Q25. Many clinical assays for transaminase activity rely on monitoring which cofactor in a coupled reaction?

NADH/NAD+
ATP/ADP
CoA
FADH2/FAD

Correct Answer: NADH/NAD+

Q26. Branched-chain aminotransferase (BCAT) activity is highest in which tissue, reflecting branched-chain amino acid catabolism?

Liver
Skeletal muscle
Pancreas
Adipose tissue

Correct Answer: Skeletal muscle

Q27. What is the immediate biochemical fate of the amino group transferred to α-ketoglutarate during transamination?

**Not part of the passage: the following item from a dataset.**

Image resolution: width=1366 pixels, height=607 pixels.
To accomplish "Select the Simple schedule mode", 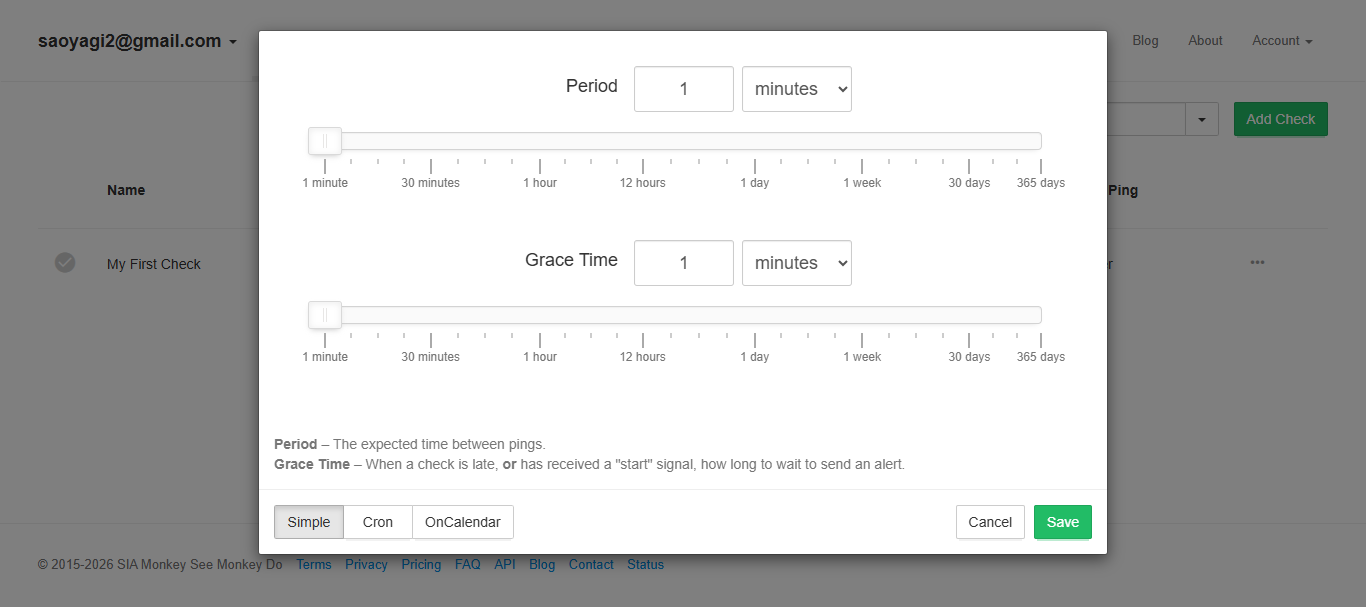I will [309, 522].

It is released as free ammonia immediately
It is incorporated into glutamate
It is converted to urea directly
It is attached to pyruvate to form alanine

Correct Answer: It is incorporated into glutamate

Q28. Under the EC (Enzyme Commission) classification, aminotransferases are grouped under which main class?

Oxidoreductases
Transferases
Hydrolases
Lyases

Correct Answer: Transferases

Q29. During prolonged fasting, what is the expected effect on muscle transamination activity supplying alanine for gluconeogenesis?

Transamination decreases markedly
Transamination remains unchanged
Transamination increases to supply alanine
Transamination is replaced by direct proteolysis only

Correct Answer: Transamination increases to supply alanine

Q30. Why is transamination important for maintaining nitrogen balance in the body?

It removes carbon skeletons for excretion
It irreversibly destroys amino groups
It enables reversible transfer of amino groups for biosynthesis and disposal
It synthesizes urea directly from amino acids

Correct Answer: It enables reversible transfer of amino groups for biosynthesis and disposal

Q31. During transamination, PLP is converted transiently to which form after accepting an amino group?

Pyridoxamine phosphate (PMP)
Thiamine monophosphate (TMP)
NADP+
Biotinyl-lysine

Correct Answer: Pyridoxamine phosphate (PMP)

Q32. Which enzyme regenerates α-ketoglutarate from glutamate during oxidative deamination, complementing transamination pathways?

Glutamate dehydrogenase
Alanine aminotransferase
Aspartate aminotransferase
Glutamine synthetase

Correct Answer: Glutamate dehydrogenase

Q33. Which statement contrasts transamination with oxidative deamination?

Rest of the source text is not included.